Although, Rituxan did not seem to help me stay stable, I did not have any serious side effects from the infusion. I was expecting a reaction because I had them with so many other treatments including IVIG. I also had once weekly infusions for 4 weeks. The only reaction I had was a little irritation of oral mucosa. It dissipated in about 4 weeks. No other long term side effects to date. My only treatment was one year ago. I have since gone through Stem Cell Transplant and have had very favorable results. I am Day +99 with no treatment for CIDP other than pain meds for nerve pain. I am in remission and gaining strength, stamina, and regeneration of nerves.

Does anyone know if Rituxan is something that is ever used with Plsamaphresis instead of IVIG ?

I did a brief online literature search to try to answer B's question.

Rituximab was used for at least one patient with CIDP who was also being treated by plasmapheresis. The reference is:

Chronic inflammatory demyelinating polyradiculoneuropathy in a patient with systemic lupus erythematosus and good outcome with rituximab treatment. </pubmed/21922339>

Sanz PG, García Méndez CV, Cueto AL, Silva VB, Walther JC, Diez RA, Martins S, Giannaula RJ.

Rheumatol Int. 2012 Dec;32(12):4061-3. doi: 10.1007/s00296-■■■■■■■■-5. Epub 2011 Sep 16.

The abstract indicates that rituximab was successful in this case.
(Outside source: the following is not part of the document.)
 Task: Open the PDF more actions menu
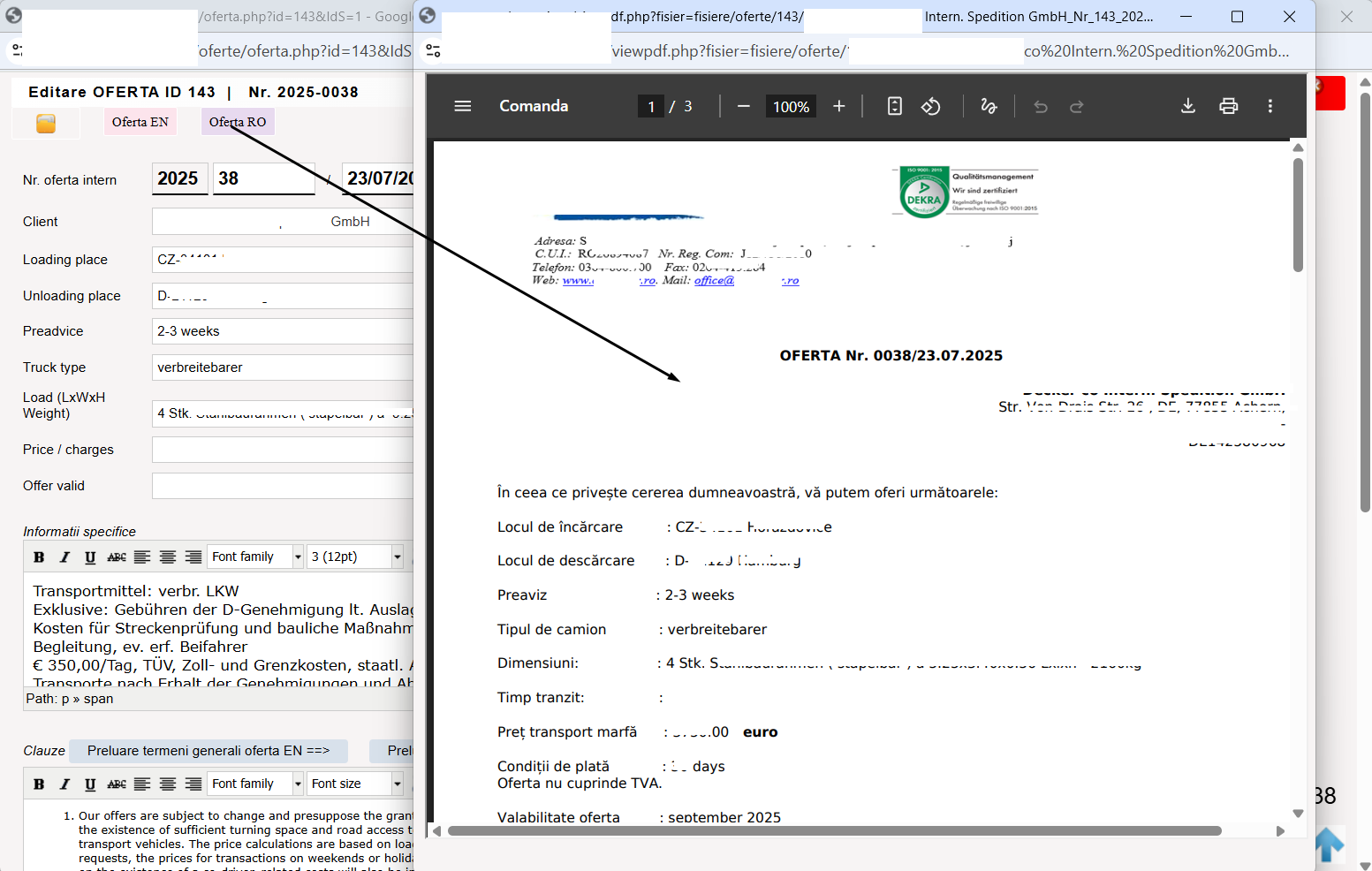(x=1270, y=106)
To get more information, you need access to the journal article, which I don't have.

Rituximab has also been used by patients taking plasmapheresis for other autoimmune disorders. For example, see:

Rituximab Can Be Combined With Daily Plasma Exchange to Achieve Effective B-Cell Depletion and Clinical Improvement in Acute Autoimmune TTP

Kamran Darabi, MD, Anders H. Berg, MD, PhD

Am J Clin Pathol. 2006;125(4):592-597

http://ajcp.ascpjournals.org/content/125/4/592.full.pdf

Interestingly, plasmapheresis can be used as an antidote when rituximab causes severe adverse effects because the removal of the patient's plasma also removes rituximab. Therefore, it seems better to have plasmapheresis prior to rituximab treatment, to avoid removing rituximab before it has done it's job.